# How to submit update for ports tree?



## JamesElstone (May 11, 2015)

Hi Forum,

I have fixes for two ports (devel/arduino & comms/rxtx) and a new driver port for Epson's latest Injet driver.

What is the process for submitting changes to the ports tree for a non-comitter please?

Kind regards,

James Elstone


----------



## tobik@ (May 11, 2015)

Open a PR on https://bugs.freebsd.org

The whole process is described in the Porter's Handbook. In your case read at least these chapters: https://www.freebsd.org/doc/en_US.ISO8859-1/books/porters-handbook/port-upgrading.html  and https://www.freebsd.org/doc/en_US.ISO8859-1/books/porters-handbook/quick-porting.html


----------



## JamesElstone (May 12, 2015)

Thanks.

I have more curiosity questions:

I have the svn diff burning a hole in my pocket, do I attach this to the PR?

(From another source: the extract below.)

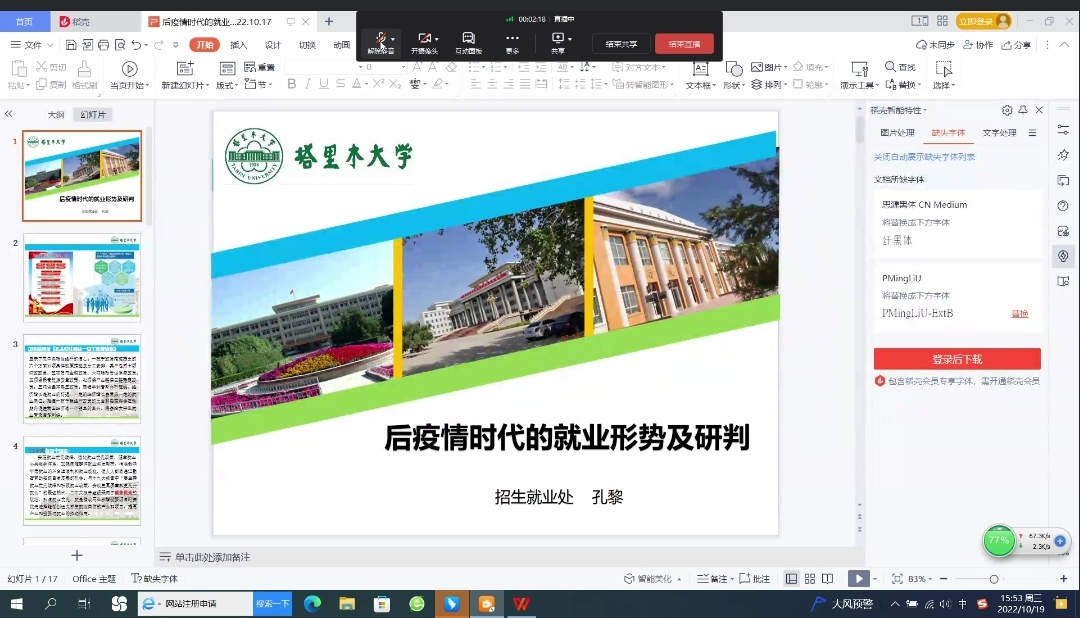Select the 图片处理 panel tab

(897, 133)
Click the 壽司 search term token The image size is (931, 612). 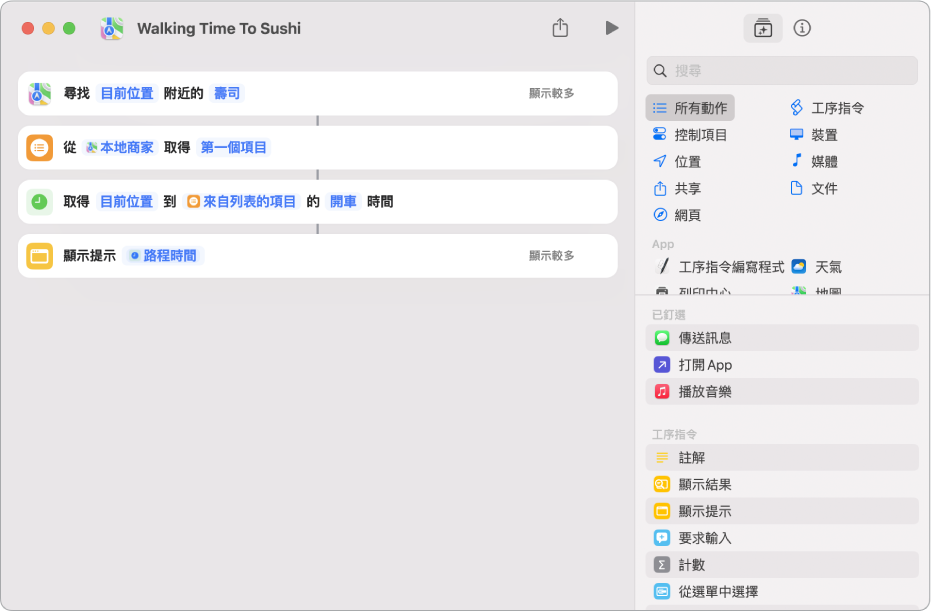[x=227, y=94]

What happens if the port maintainer does not respond?

Who performs code reviews, e.g. for new ports? (I assume the maintainer performs code review for existing ports)?

What timescales can be expected? (Does the submitter need to / should / is allowed to canvass / lobby anyone)?

Kr,

James


----------



## SirDice (May 12, 2015)

Patches can be submitted by anyone. Port maintainer is ultimately responsible for the port but can be overruled or taken over by the port managers.


----------